═══ MATERIAL SHOWN
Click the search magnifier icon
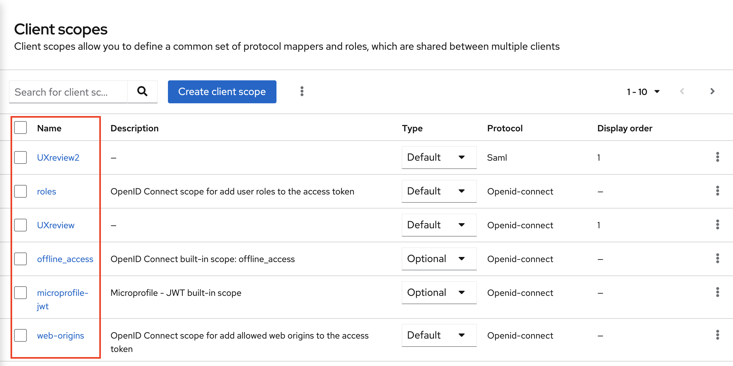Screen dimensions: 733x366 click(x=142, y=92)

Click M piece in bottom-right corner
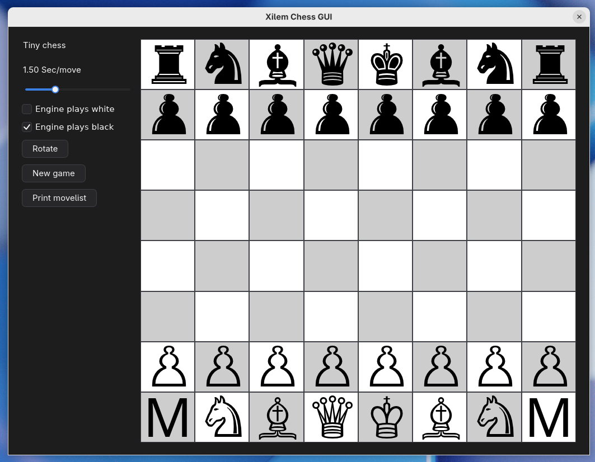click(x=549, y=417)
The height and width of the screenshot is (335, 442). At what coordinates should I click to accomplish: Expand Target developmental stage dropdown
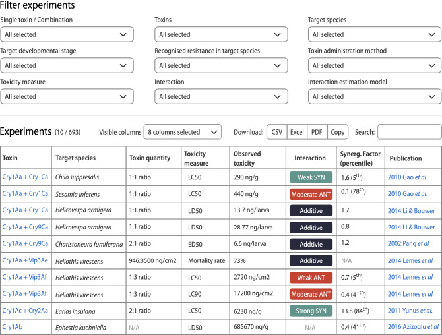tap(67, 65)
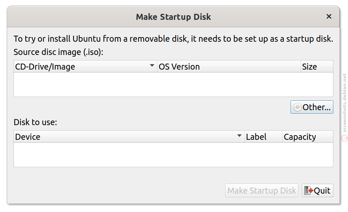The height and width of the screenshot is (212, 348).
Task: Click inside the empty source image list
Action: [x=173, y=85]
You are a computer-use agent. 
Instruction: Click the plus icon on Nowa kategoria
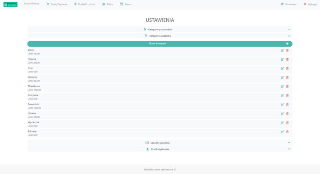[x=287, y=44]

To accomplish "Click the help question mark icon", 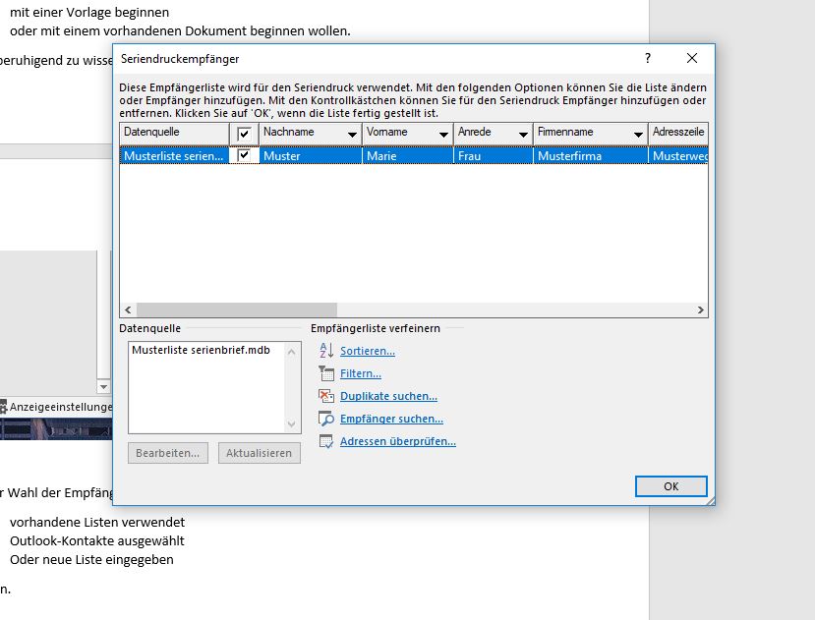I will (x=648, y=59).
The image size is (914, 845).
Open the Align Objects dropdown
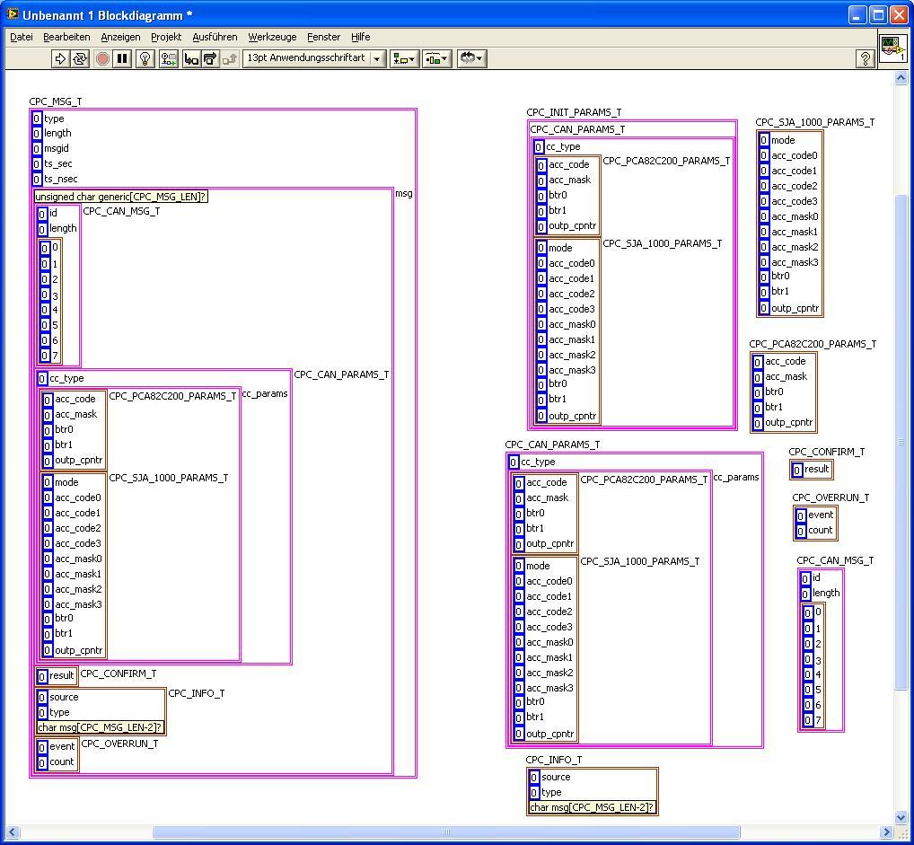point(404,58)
══════
◆ **STATED EXERCISE**: Starting at the line containing "The image size is (914, 845)." and ending at the last line of the data, write out those lines again with their requests, shifting every coordinate in the answers by -13. Leave the pictures out.

◆ **ANSWER TO THE PROBLEM**:
The image size is (914, 845).
Open the Align Objects dropdown
point(391,45)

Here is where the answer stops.